Keywords

1 Introduction

Around 50,000 deaths attributed to pneumonia are reported every year in the US alone [1]. Chest X-rays are currently the most frequently adopted imaging modality for detecting pneumonia [21]. The large increase in imaging studies, scarcity of radiologists and associated expense and intra-/inter-rater variability, has resulted in an acceleration in the development and adoption of automated image-based disease classification methods. In the last decade, deep learning methods have resulted in great successes in classification of natural and medical images. Locating discriminatory regions in images, along with the predicted class, renders deep models’ decisions more interpretable and trustworthy. Localization of disease-indicator regions (i.e., radiomic biosignatures) is particularly important for medical applications since it reveals whether the machine diagnosis was based on the presence or absence of disease and not biased towards some unique yet unintuitive and unrelated pattern that happens to be exhibited among the training examples.

1.1 Related Work

The past few years have witnessed numerous advances in deep learning methods for localizing objects and detecting discriminatory regions in images.

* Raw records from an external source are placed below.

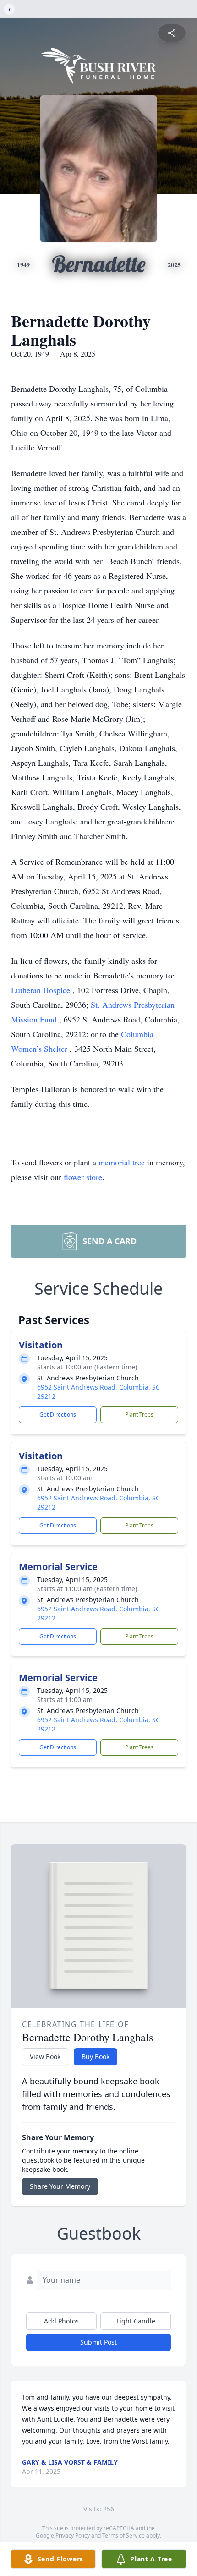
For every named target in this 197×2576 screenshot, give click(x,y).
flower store (83, 1176)
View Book (45, 2056)
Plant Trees (139, 1414)
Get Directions (57, 1414)
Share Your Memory (60, 2186)
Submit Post (98, 2342)
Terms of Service (123, 2535)
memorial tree (121, 1162)
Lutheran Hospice (41, 989)
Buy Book (95, 2056)
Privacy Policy (72, 2535)
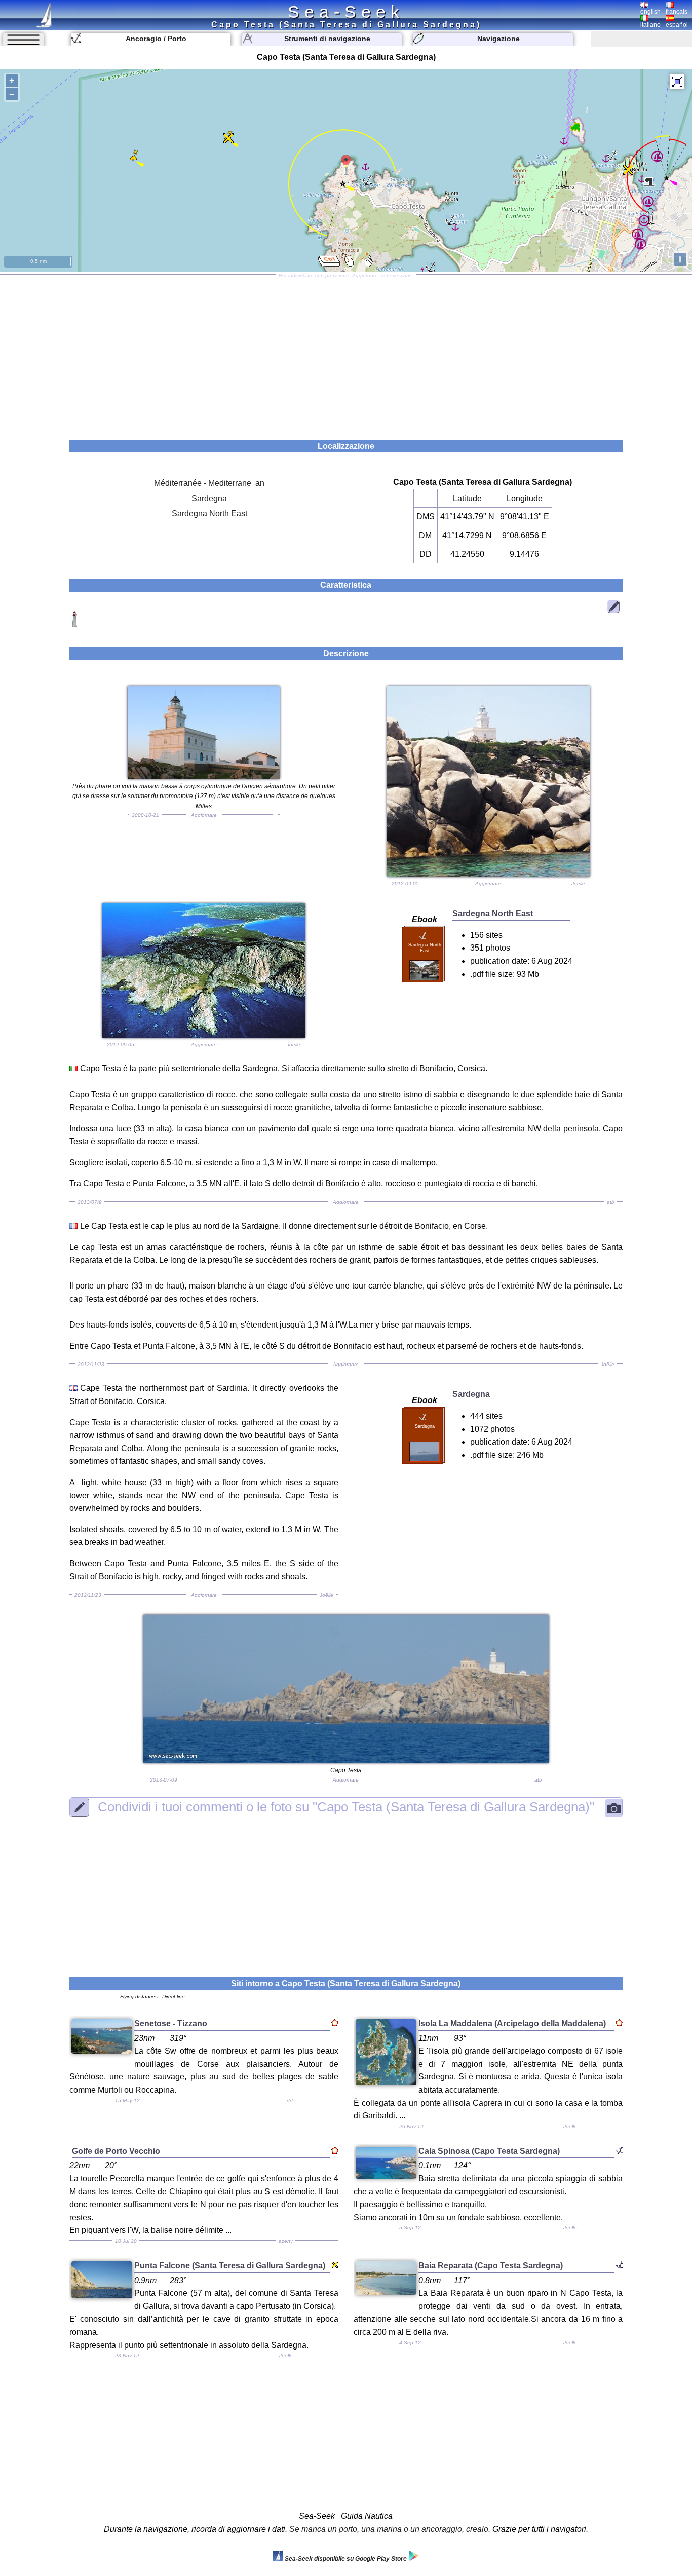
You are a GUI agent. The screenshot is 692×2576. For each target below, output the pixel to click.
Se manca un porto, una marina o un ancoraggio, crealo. (389, 2529)
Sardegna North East (209, 513)
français (676, 11)
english (650, 11)
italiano (650, 24)
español (677, 24)
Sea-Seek (346, 11)
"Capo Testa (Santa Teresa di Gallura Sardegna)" (346, 1806)
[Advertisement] (346, 354)
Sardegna (209, 498)
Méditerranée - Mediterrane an (209, 483)
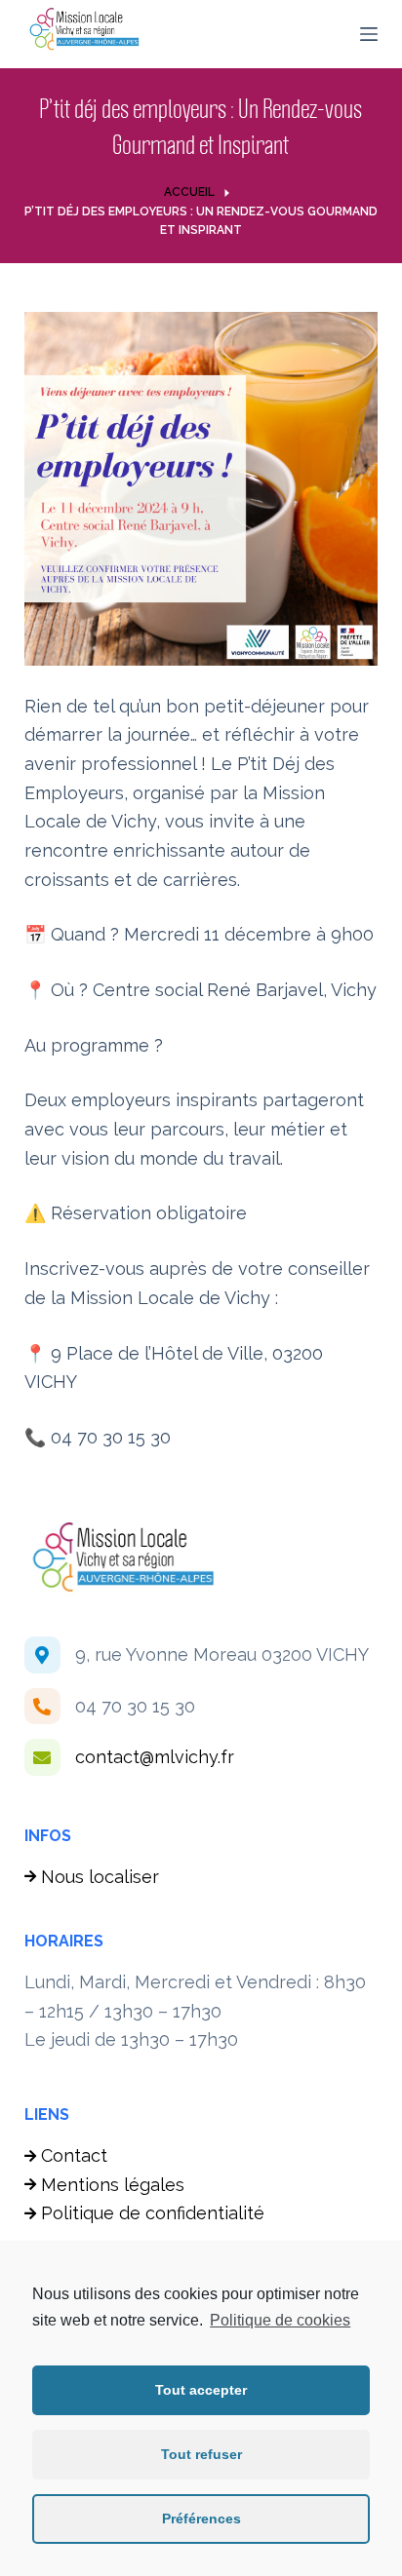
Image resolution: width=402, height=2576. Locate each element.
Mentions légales (112, 2184)
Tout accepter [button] (201, 2390)
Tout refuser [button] (201, 2454)
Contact (74, 2155)
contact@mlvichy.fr (154, 1757)
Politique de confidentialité (152, 2213)
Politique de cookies (280, 2320)
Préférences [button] (201, 2518)
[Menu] (369, 34)
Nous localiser (100, 1876)
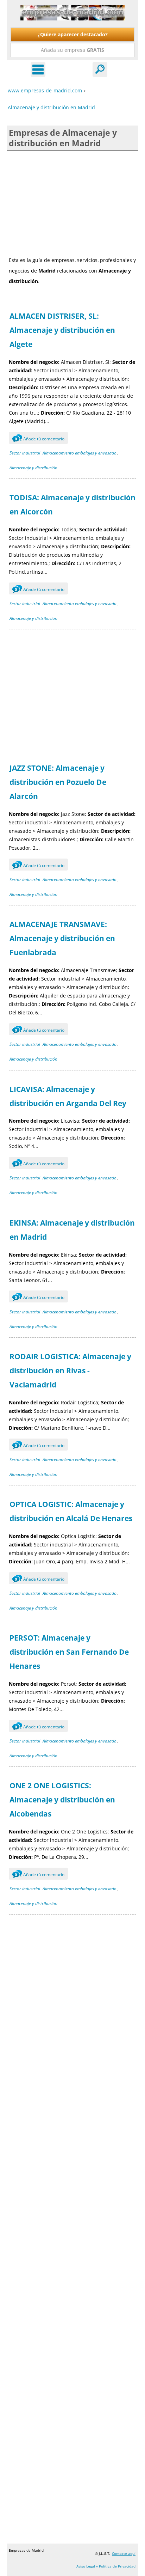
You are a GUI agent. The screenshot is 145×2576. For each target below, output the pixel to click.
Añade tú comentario (39, 439)
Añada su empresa (72, 50)
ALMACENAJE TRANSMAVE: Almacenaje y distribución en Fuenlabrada (62, 938)
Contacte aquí (123, 2553)
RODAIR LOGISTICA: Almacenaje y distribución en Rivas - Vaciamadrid (70, 1370)
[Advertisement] (72, 203)
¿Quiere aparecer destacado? (73, 34)
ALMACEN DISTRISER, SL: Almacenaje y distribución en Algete (62, 330)
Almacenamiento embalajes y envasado (79, 453)
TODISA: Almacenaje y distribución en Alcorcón (72, 505)
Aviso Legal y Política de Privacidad (105, 2566)
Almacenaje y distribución (33, 468)
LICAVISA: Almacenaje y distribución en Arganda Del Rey (68, 1096)
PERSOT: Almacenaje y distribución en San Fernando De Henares (69, 1652)
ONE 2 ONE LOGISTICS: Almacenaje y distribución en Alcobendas (62, 1800)
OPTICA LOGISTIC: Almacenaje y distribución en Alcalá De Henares (71, 1511)
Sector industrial (25, 453)
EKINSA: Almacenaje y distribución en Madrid (72, 1230)
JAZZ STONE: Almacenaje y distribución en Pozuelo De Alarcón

Multiple Instance Learning and Region-Based Methods. Bency et al. [4] and Teh et al. [15] applied region-proposal and beam search based methods to localize objects from natural (i.e., non-medical) images. Training such hybrid localization-classification models requires large amounts of bounding-box level image annotations, which can suffer from rater-variability and can be prohibitively expensive or time consuming. Several existing methods [5, 7, 13, 14, 17] formulate the weakly-supervised localization as a multiple instance learning (MIL) problem. However, like for region-proposal based methods, it is difficult to find an optimal window size.

Attention/Activation Based Methods. Similarly to previous works [8, 18, 22], Wei et al. [20] proposed an activation map based framework to produce tight bounding boxes around objects. However, in the context of object localization, there might be erroneously detected regions (false positives) or regions/activations which spread over unrealistically wide ranges. This is the case because saliency maps [11] are usually noisy.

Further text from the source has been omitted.